After being liberated from the Buchenwald concentration camp, Robert Clary began his decades-long and highly successful career in film and television, as well as painting, singing, and performing live. Throughout his storied career, he collaborated with such great talents as Mel Brooks and Paul Newman. Clary clearly held a worthwhile career after escaping the horrors of the Holocaust.

Robert Clary remained mostly private about his harrowing Holocaust experiences throughout his storied career as an actor, singer, and performer following the war. He opted not to speak openly about the time he spent in the concentration camps for nearly four decades, choosing to reveal the true harsh reality only when Holocaust denial had begun gaining traction throughout the United States. Clary stated, “For 36 years I kept these experiences during the war locked up inside myself, but those who are attempting to deny the Holocaust, my suffering, and the suffering of millions of others have forced me to speak out.”
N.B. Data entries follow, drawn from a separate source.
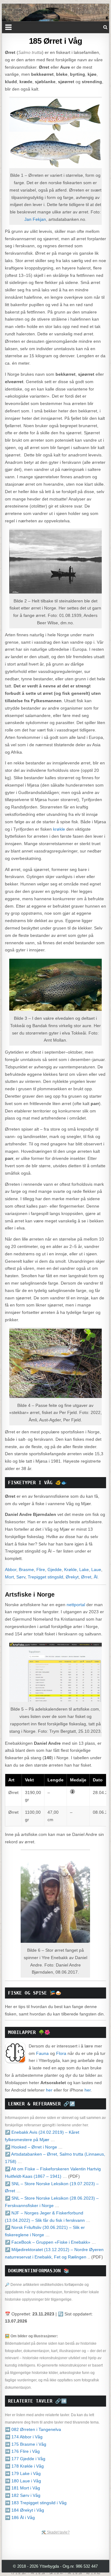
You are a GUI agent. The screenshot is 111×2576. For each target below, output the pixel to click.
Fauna (42, 2053)
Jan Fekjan (35, 219)
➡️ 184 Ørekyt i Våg (24, 2510)
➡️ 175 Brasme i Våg (25, 2444)
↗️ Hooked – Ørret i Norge (31, 2147)
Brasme (26, 1569)
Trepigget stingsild (45, 1576)
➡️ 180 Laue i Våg (23, 2480)
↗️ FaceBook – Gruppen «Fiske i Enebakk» (47, 2242)
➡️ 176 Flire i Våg (22, 2451)
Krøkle (70, 1569)
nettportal (76, 1604)
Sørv (20, 1576)
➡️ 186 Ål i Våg (20, 2517)
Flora (61, 2053)
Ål (95, 1576)
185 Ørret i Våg (55, 41)
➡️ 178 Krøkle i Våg (24, 2466)
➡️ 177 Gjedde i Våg (25, 2458)
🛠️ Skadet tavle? (55, 2532)
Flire (40, 1569)
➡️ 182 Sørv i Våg (22, 2495)
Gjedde (54, 1569)
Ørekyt (72, 1576)
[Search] (105, 27)
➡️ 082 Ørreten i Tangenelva (33, 2429)
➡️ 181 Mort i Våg (22, 2487)
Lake (84, 1569)
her (49, 2090)
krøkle (59, 829)
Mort (9, 1576)
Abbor (10, 1569)
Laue (96, 1569)
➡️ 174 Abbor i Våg (24, 2436)
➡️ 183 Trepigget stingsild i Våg (36, 2502)
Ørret (86, 1576)
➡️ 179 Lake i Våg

It is absolutely worth noting during this time of political upheaval regarding figures such as Kanye West and Dave Chappelle making antisemitic remarks within the mainstream popular discourse, that millions of people like Robert Clary suffered at the hands of evil for decades simply for being part of a faith and culture facing persecution. As we enter a new age where fewer and fewer Holocaust survivors remain, it is imperative that we retain their legacy and their history, to ensure the disgusting history of genocide does not repeat itself. We speak for everyone when saying rest in peace, Mr. Clary, you are truly a hero for many reasons.